╭─ DATA FOR THIS TASK

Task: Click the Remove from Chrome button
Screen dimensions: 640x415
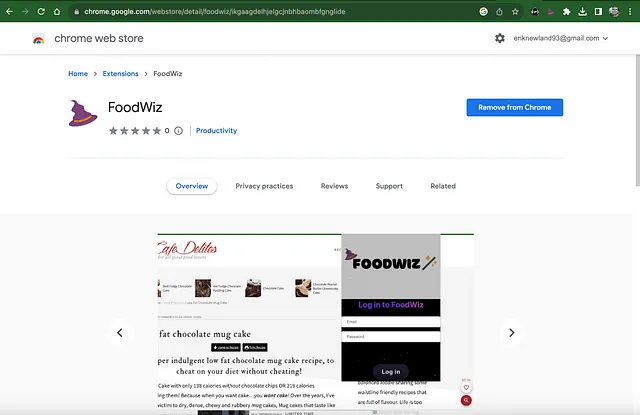Action: coord(515,107)
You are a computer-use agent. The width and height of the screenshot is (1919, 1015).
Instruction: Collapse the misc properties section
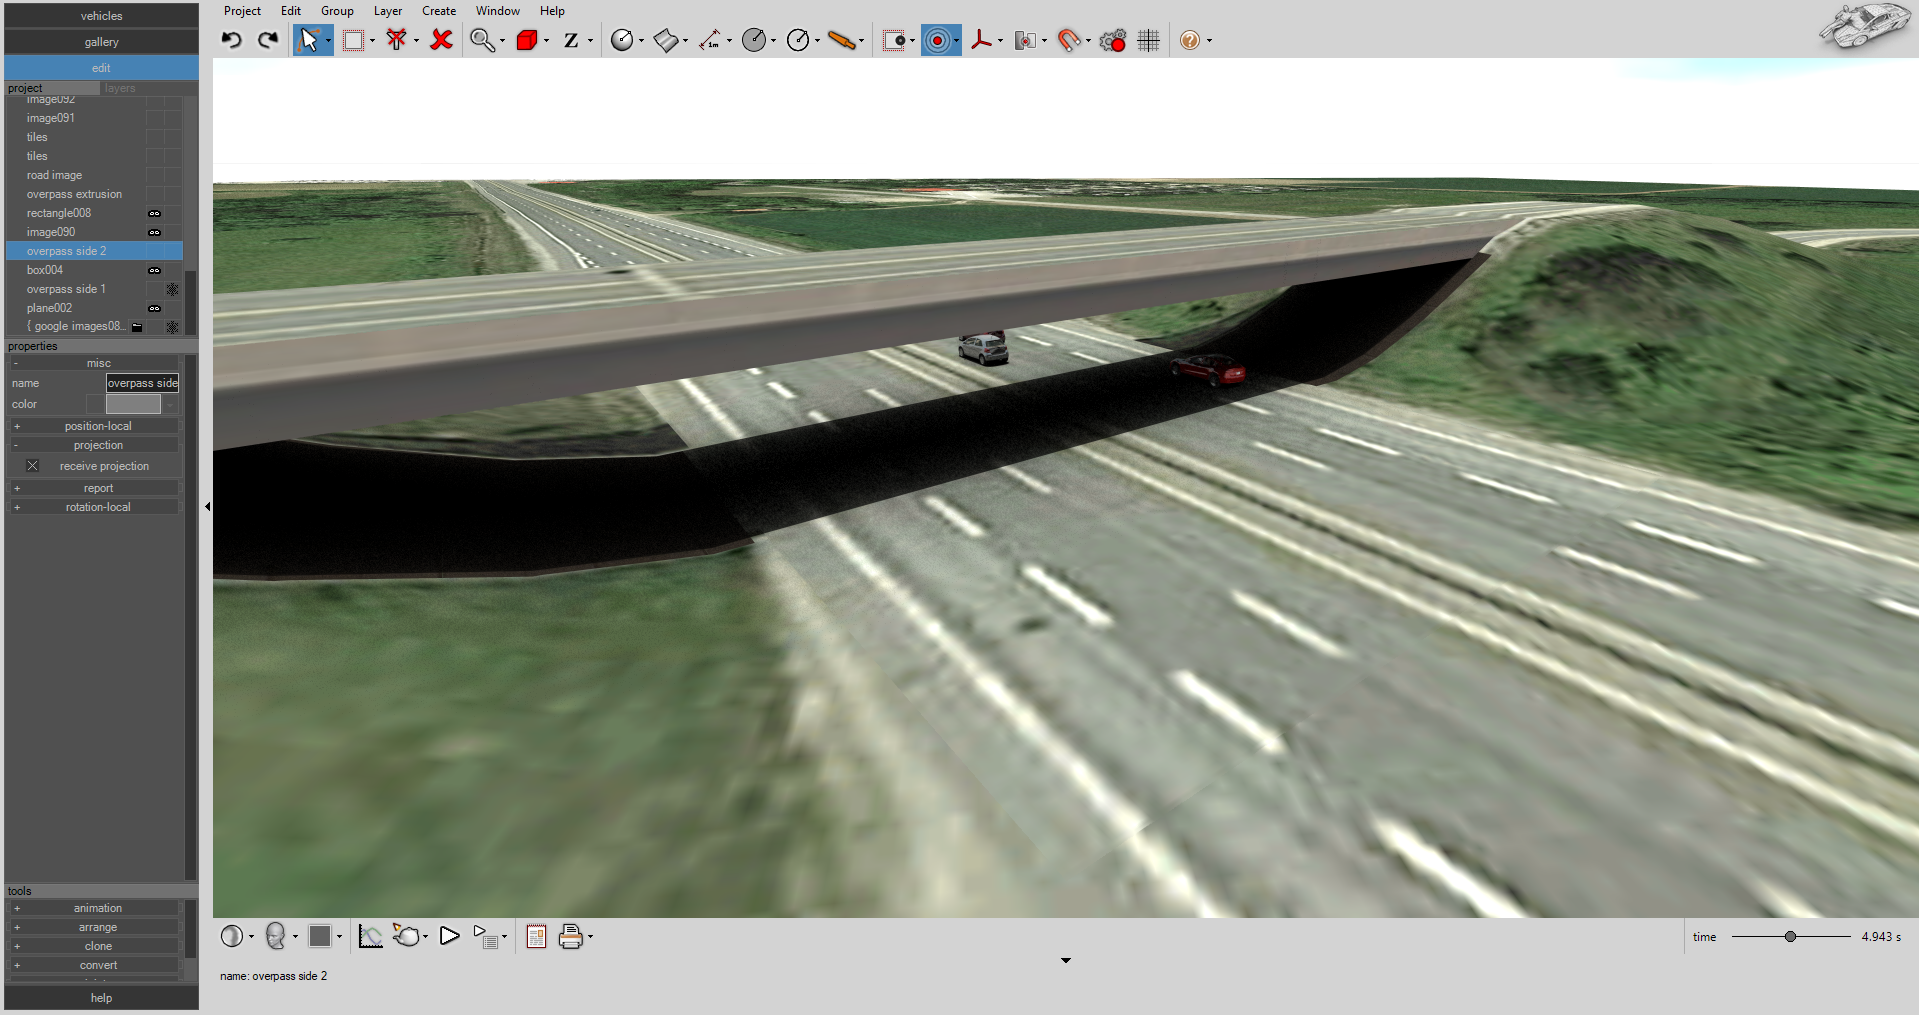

╰─

Reproduce the listing above word for word, but leave out the pictures.

Task: Click the Remove from Chrome button
Screen dimensions: 640x415
Action: coord(515,107)
You are a computer-use agent. The width and height of the screenshot is (1919, 1015).
Instruction: Collapse the misc properties section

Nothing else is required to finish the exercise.